And yet on June 12, 1798, the entire fortress fell to Napoleon Bonaparte in barely two days. The French claimed they lost just three men. Maltese sources tell a different story. At Fort Tigné, the Cacciatori regiment threw back three French assaults before being overwhelmed, and at Fort San Lucian the garrison held out for over a day. But none of that changed the outcome. A place that had resisted the full might of Suleiman the Magnificent surrendered to a fleet that was merely passing through on its way to Egypt.
What actually brought Malta down was rot from the inside. The Order was broke, riddled with traitors, ignored by potential allies, and led by a man who couldn’t bring himself to believe the danger was real until it was too late. I came to this story through a set of research papers—particularly an unpublished Syracusan account edited by Grazio Ellul, and Roger Vella Bonavita’s work on the failed British negotiations with the Order—and what kept striking me was how little the actual fighting mattered compared to the decades of decay that preceded it.
How the Order Got to This Point
The Sovereign Military Order of St. John of Jerusalem had been wandering since its founding during the First Crusade in 1099. Expelled from the Holy Land, then from Rhodes by Suleiman I in 1522, the Order had settled in Malta in 1530 under a grant from Emperor Charles V. For over two centuries the knights made the island their fortress—the “bulwark of Christendom” against Ottoman expansion in the Mediterranean.
By the late eighteenth century, however, that crusading purpose had grown hollow. The Order’s naval power had collapsed. Its revenues had been devastated by the French Revolution, which confiscated the Order’s vast estates in France—properties that had once funded the bulk of its operations. Other European states imposed wartime taxes on the remaining estates. Grand Master Emmanuel de Rohan, who died in 1797, had spent his final years borrowing heavily just to keep the government running.

**Recorded information:**
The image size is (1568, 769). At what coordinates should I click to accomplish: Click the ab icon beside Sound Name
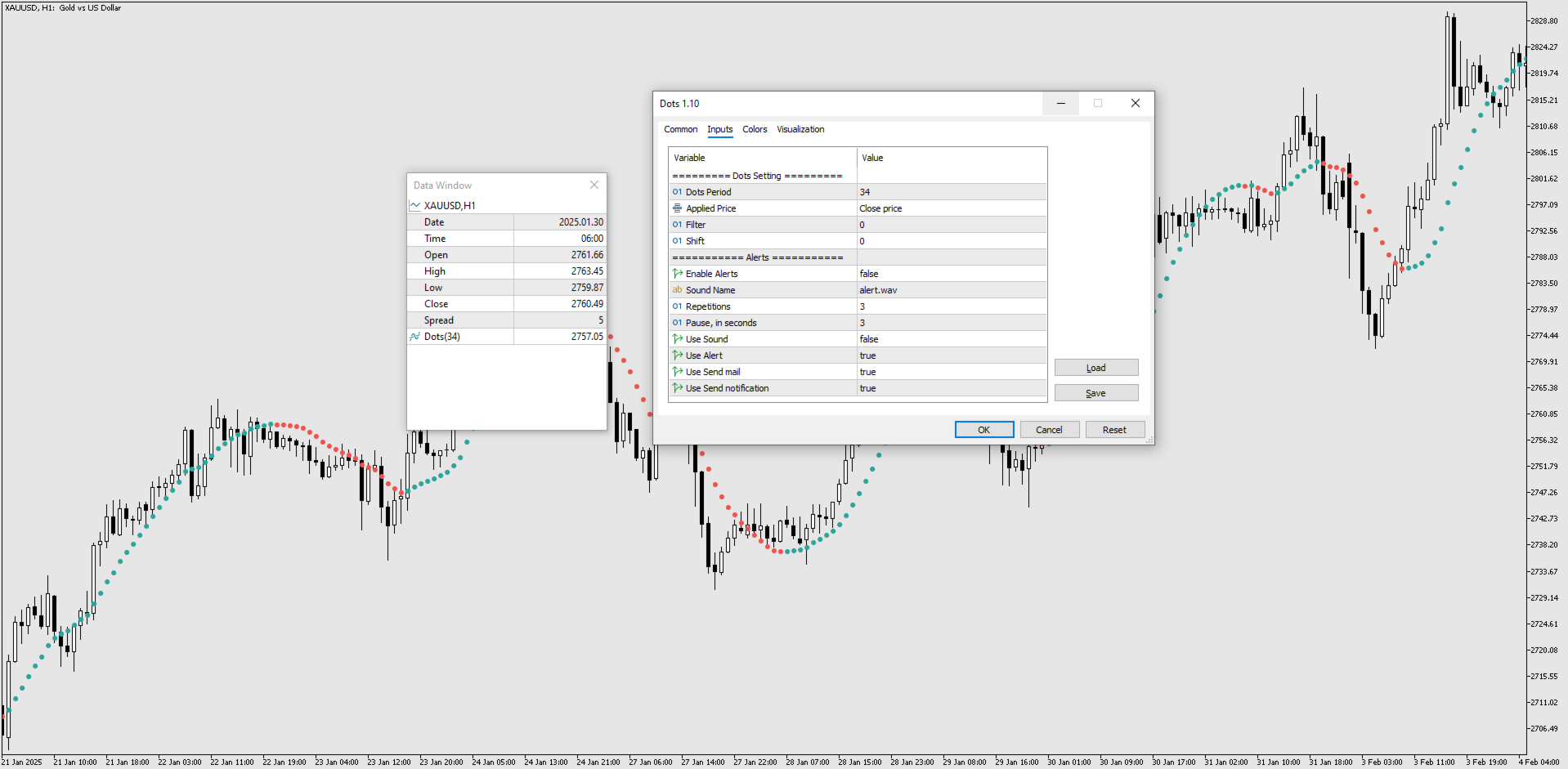pyautogui.click(x=677, y=289)
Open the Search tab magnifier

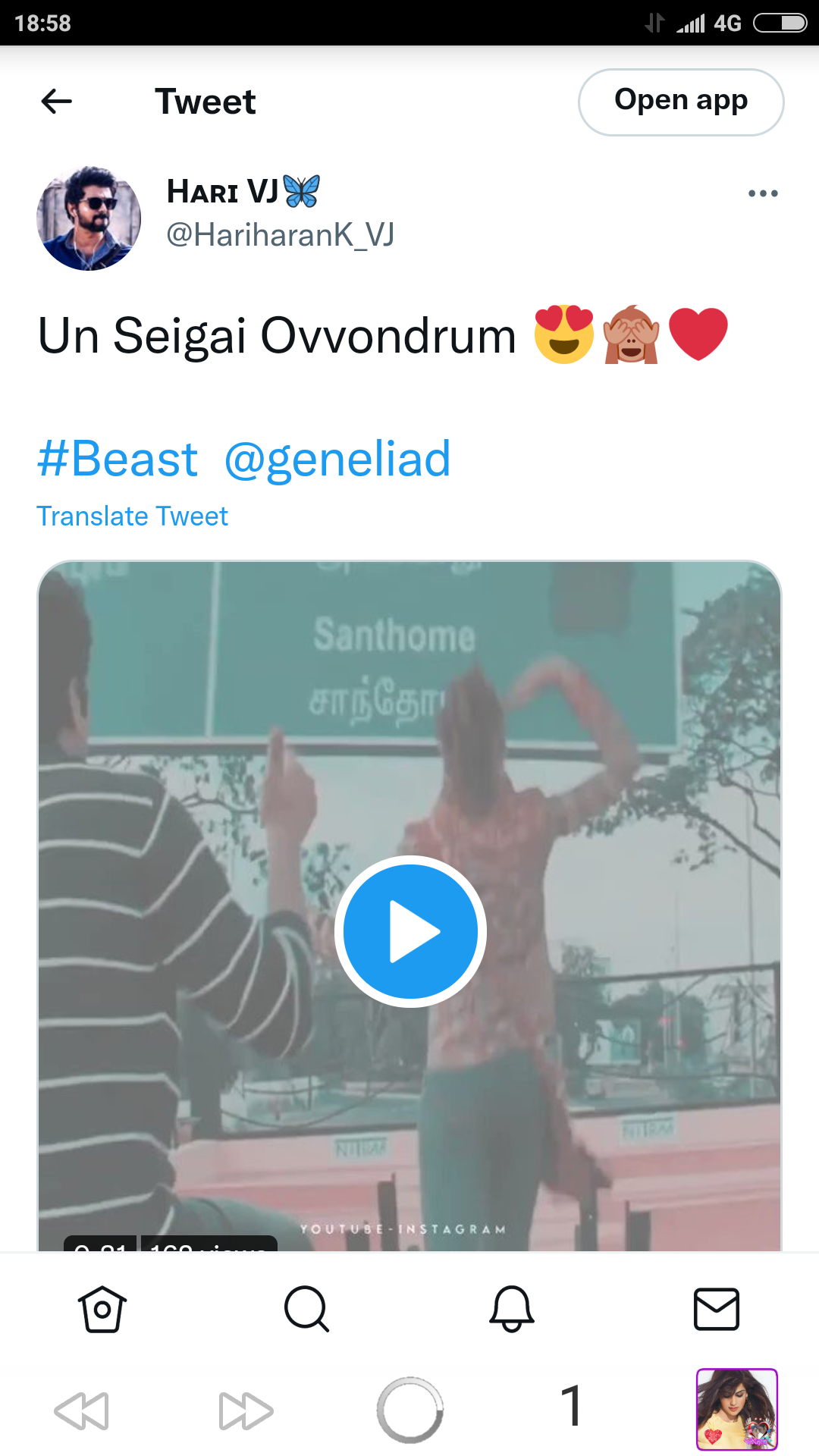(306, 1309)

**Challenges:**
1. Answer these from the passage on the fall of Malta:
(a) How long did it take Napoleon Bonaparte to take the fortress?
(b) How many French assaults did the Cacciatori regiment throw back at Fort Tigné?
(c) In what year did the Order settle in Malta?
2. Carry on the passage on the fall of Malta from the point where it stops.
The lines have nothing to do with the passage on the fall of Malta.

**Expected results:**
1.
(a) Barely two days.
(b) Three.
(c) 1530.

2.
His successor, Ferdinand von Hompesch, was the first German to hold the office of Grand Master. He inherited an empty treasury, depleted plate and jewels, and a garrison of roughly 330 knights—mostly French and Italian—supported by about 3,000 soldiers and sailors and a similar number of largely untrained militia. This was actually fewer men than the Great Siege defenders had commanded in 1565. The Syracusan chronicler Giuseppe Maria Capodieci, who gathered his account directly from expelled Sicilian knights passing through Syracuse in the weeks after the surrender, described how even the basic military supplies had been compromised. According to his informants, cartridge cases were found filled with charcoal instead of powder, cannon balls of the wrong caliber had been distributed to sow confusion, barrels of gunpowder had been deliberately dampened, and the cartridges that were handed out to soldiers turned out to be half-filled, with musket balls too large to fit the guns. Some of this is probably exaggeration—the expelled knights were hardly neutral observers, and blaming sabotage was more dignified than admitting they’d been outmatched. But too many of them told the same stories independently for it all to be sour grapes.

Hompesch Gate carries the name of the last Grand Master, which gives it an odd place in this story. It feels like a monument to a system that was already collapsing by the time his name was set in stone.
Napoleon’s Groundwork
Napoleon did not simply arrive at Malta’s doorstep and demand entry. His agents had been preparing the ground for years. As early as November 1797, he wrote to the Directory from Milan: “I have sent Citizen Poussielgue to Malta under pretext of inspecting the Levant, but really to put a last touch to our designs upon that Island.” This is from Napoleon’s own correspondence, so there’s no ambiguity about intent. It gets worse: Poussielgue’s relative was Captain of the Port, which gave the spy network an inside line on the state of the fortifications, the garrison’s strength, the mood of the population, and which knights might be open to switching sides.
Poussielgue’s report back to Napoleon painted a bleak picture: the Order was decadent and its military forces tiny, there were barely enough munitions to last a week, and the Maltese population was badly treated enough that many would probably welcome a change of government. He recommended taking the island by force rather than attempting to buy it.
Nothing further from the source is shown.